▶ What you should do
Pull every line containing "agent" from the listing below.

+++

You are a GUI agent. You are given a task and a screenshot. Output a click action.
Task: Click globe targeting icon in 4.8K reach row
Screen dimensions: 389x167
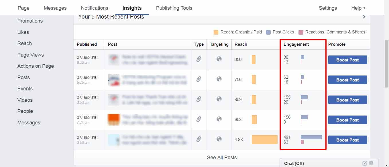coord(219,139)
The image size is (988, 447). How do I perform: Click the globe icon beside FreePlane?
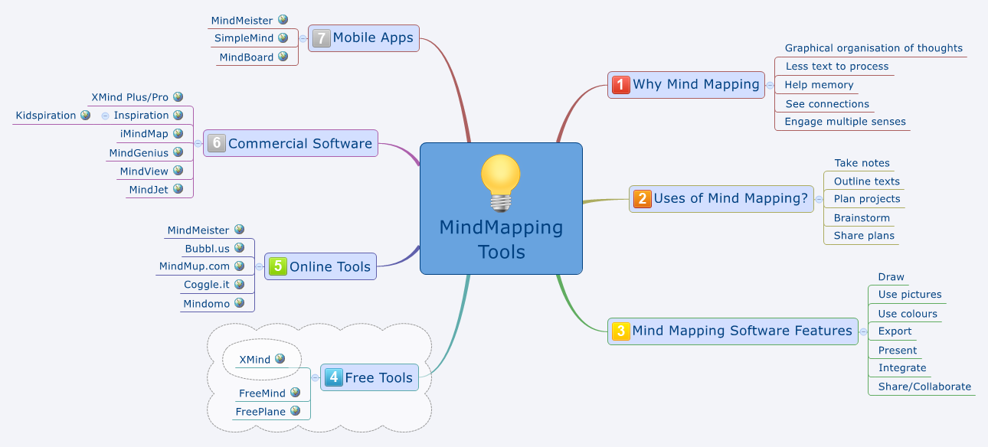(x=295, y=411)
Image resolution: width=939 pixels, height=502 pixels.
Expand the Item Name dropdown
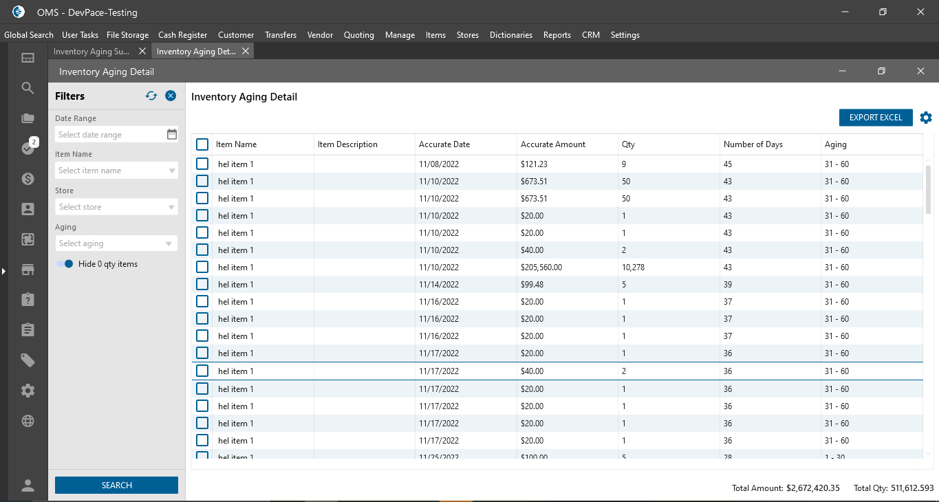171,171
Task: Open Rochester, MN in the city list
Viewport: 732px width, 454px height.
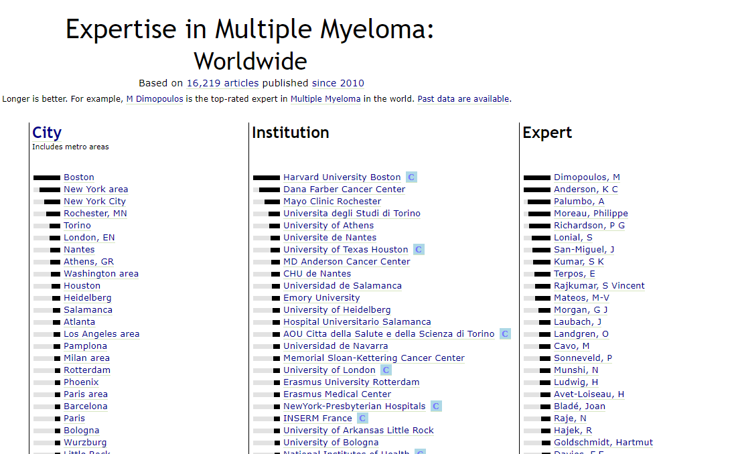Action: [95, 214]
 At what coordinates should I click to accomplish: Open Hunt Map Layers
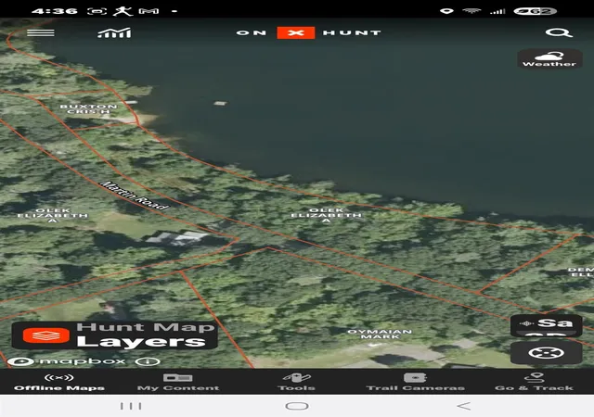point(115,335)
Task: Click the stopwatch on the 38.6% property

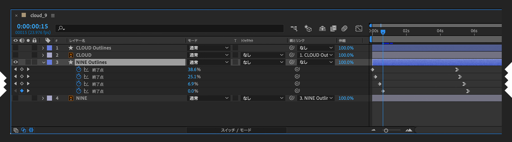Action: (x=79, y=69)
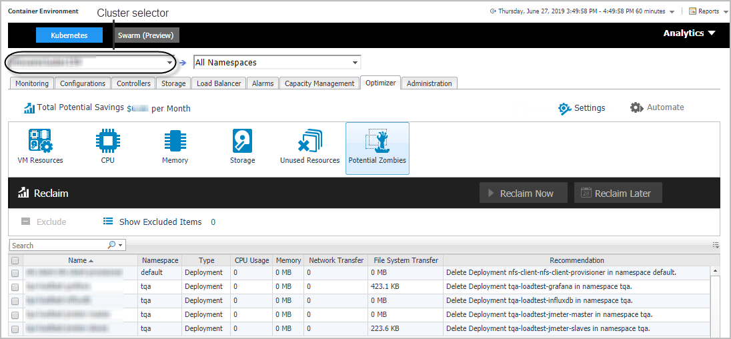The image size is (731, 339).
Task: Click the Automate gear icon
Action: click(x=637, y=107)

+++

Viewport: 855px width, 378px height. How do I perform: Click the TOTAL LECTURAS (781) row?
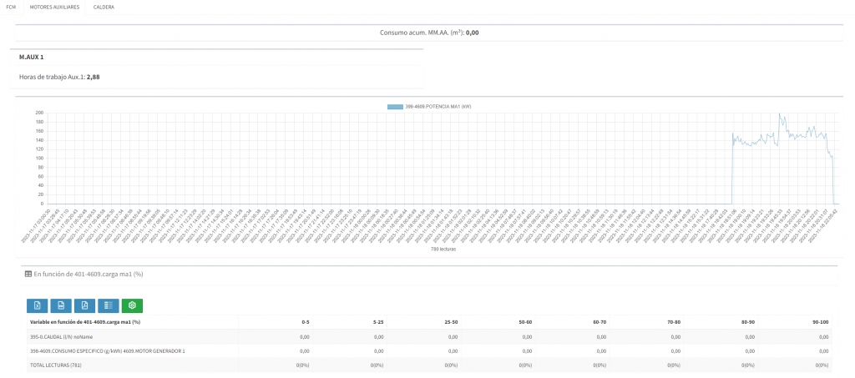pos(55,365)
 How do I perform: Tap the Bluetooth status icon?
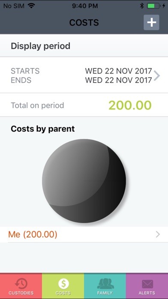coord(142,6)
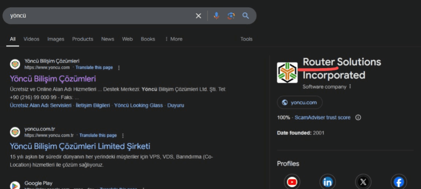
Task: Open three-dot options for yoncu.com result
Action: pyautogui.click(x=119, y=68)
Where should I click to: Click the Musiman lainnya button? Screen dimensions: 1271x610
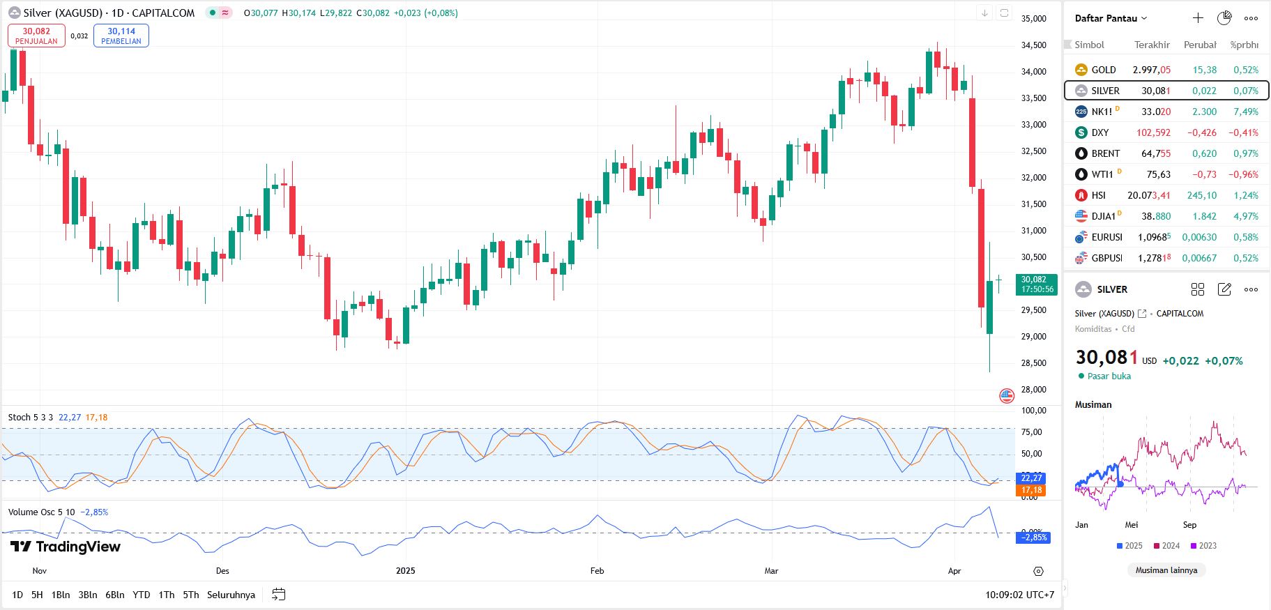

+++

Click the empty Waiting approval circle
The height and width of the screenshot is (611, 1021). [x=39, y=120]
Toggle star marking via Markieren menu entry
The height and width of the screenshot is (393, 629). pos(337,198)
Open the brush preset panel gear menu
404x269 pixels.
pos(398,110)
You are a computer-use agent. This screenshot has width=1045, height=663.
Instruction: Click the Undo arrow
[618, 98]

+++

▶ Exercise answer
You are a GUI agent. You are given a task and a screenshot. Output a click action.
You are a computer-use agent. This screenshot has width=1045, height=663.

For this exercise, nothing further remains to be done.